Vitamin B12 deficiency in newborn, in most cases, results from a maternal deficiency. Maternal causes of infant deficiency can be divided into deficient maternal diet or maternal pernicious anemia in a breastfed infant because infant formulas are supplemented with Vitamin B12 ]10[. In view of maternal diet serum Vitamin B₁₂ concentrations decrease during pregnancy more than can be accounted for by hemodilution. There is some evidence of increased Vitamin B12 absorption during pregnancy, with newly absorbed Vitamin B12 being more important to placental transport than maternal liver stores ]11[.

There is a positive relation between maternal and breast-fed infant.
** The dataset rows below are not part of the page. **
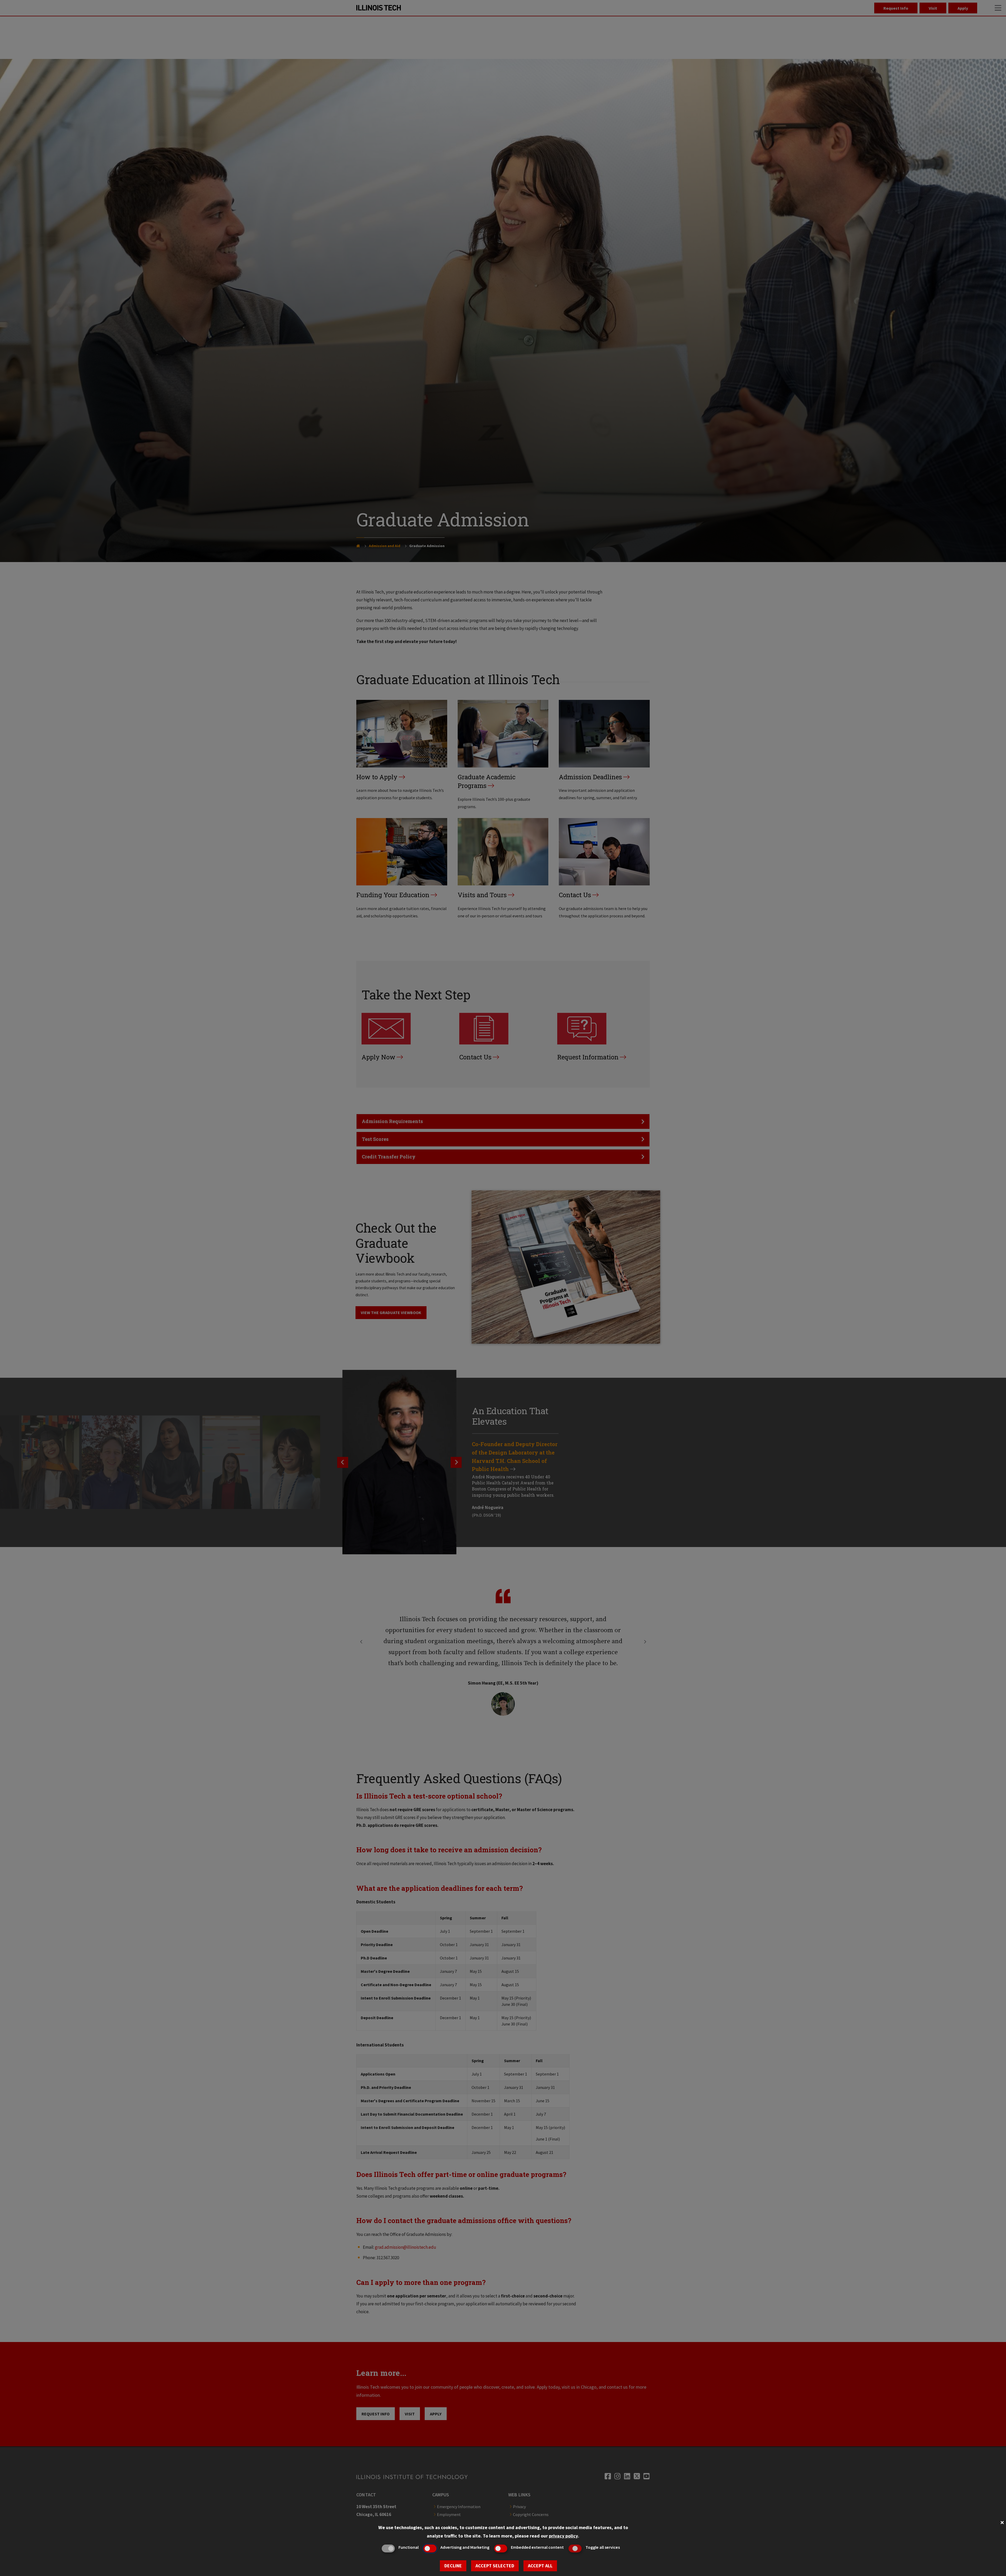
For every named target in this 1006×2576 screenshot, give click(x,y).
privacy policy (563, 2536)
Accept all (540, 2566)
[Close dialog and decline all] (1002, 2522)
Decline (453, 2566)
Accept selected (494, 2566)
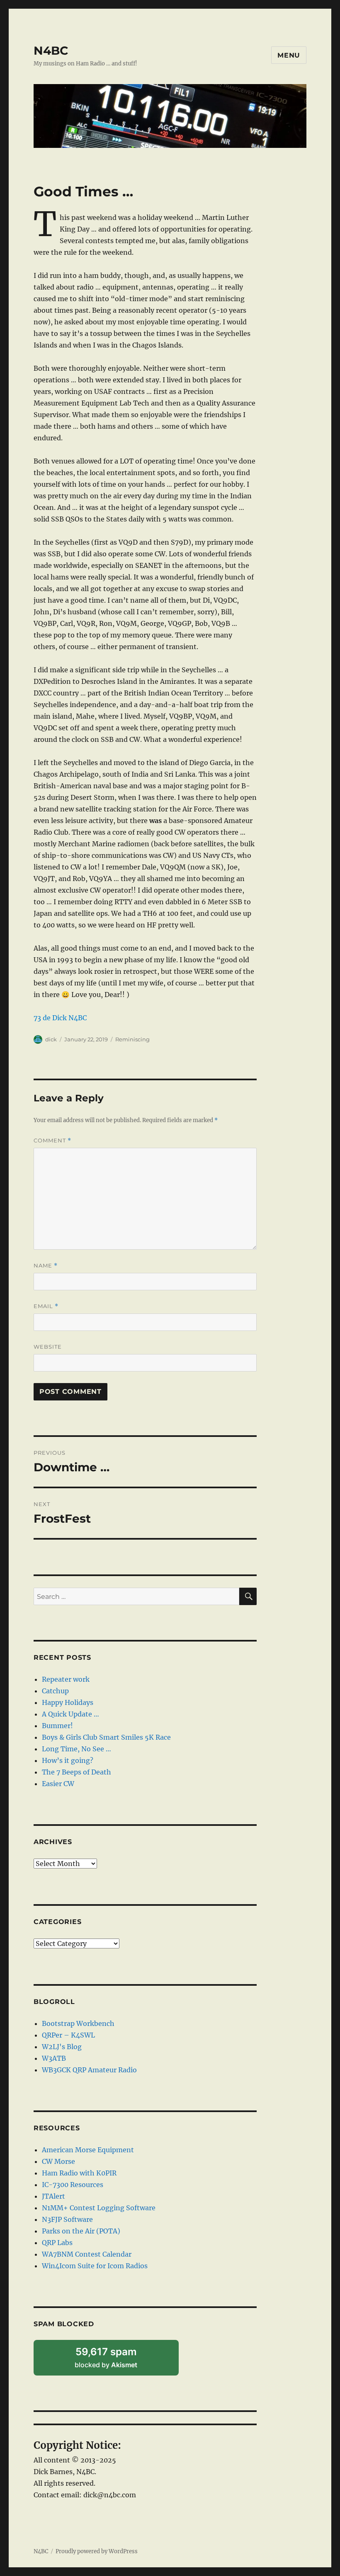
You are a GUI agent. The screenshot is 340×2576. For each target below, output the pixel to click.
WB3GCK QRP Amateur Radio (89, 2070)
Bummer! (57, 1725)
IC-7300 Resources (72, 2184)
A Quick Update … (70, 1714)
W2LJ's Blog (62, 2046)
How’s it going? (67, 1760)
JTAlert (53, 2196)
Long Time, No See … (76, 1749)
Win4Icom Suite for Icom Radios (95, 2266)
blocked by (117, 2361)
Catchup (55, 1691)
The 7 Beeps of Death (76, 1772)
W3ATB (54, 2058)
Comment (52, 1140)
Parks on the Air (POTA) (81, 2231)
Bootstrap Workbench (78, 2023)
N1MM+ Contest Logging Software (98, 2208)
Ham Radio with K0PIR (79, 2173)
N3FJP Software (67, 2219)
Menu (288, 55)
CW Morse (58, 2161)
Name (46, 1265)
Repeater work (66, 1679)
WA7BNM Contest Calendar (86, 2254)
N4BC (51, 50)
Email (46, 1306)
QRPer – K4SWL (68, 2035)
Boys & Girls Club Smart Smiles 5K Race (106, 1737)
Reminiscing (132, 1039)
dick (51, 1039)
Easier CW (58, 1783)
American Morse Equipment (88, 2150)
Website (48, 1346)
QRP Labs (57, 2242)
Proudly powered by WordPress (97, 2551)
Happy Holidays (67, 1702)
Vitamin B12 deficiency linked to low Vitamin B₁₂ levels in breast milk. According to a study by Specker and colleagues 1990 [12], Vitamin B₁₂ milk concentrations less than 360 pmol/L, approximately corresponding to a maternal serum Vitamin B₁₂ of less than 300 pmol/L could result in an infant who is biochemically deficient in Vitamin B12. So that low Vitamin B12 uptake may cause “not-enough breast milk-jaundice” that may occur when the baby does not drink enough breast milk.

A careful review of available medical literature did yield rare previous reports of severe Vitamin B12 deficiency presenting with isolated indirect hyperbilirubinemia without concomitant significant hematologic or neurologic involvement. There are case reports of infant Vitamin B12 deficiency being diagnosed on newborn screening. Dasari et al, 2012]4[ reported a 41-year-old Asian-Indian male who presented with recurrent episodes of jaundice since Vitamin B12 deficiency.

It has been shown that neonatal jaundice shows statistically significant association with MTHFR 677T (Methylene Tetra Hydro Folate Reductase) (homocysteine metabolism gene) mutation which result elevated homocysteine. Hypomethylation due to MTHFR 677T and folate deficiency, which are independent risk factors could also be a factor leading to predisposition for NNH. So that the role of Vitamin B12 in MTHFR 677T mutation related neonatal jaundice need to be functionally established   in future prospective studies.

According to the results of this study we can recommend that: Level of serum vitamin B12 should be measured in all cases of indirect hyperbilirubinemia. Serum vitamin B12 should be measured in mothers of jaundiced neonates to assess the impact of maternal vitamin B12 deficiency on both neonatal vitamin B12 and TSB. Lastly, further studies should be done to investigate the benefits of vitamin B12 supplementation in neonates with hyperbilirubinemia.

Conclusion

We could conclude that serum levels of vitamin B12 were lower in jaundiced full term neonates than that of normal healthy neonates.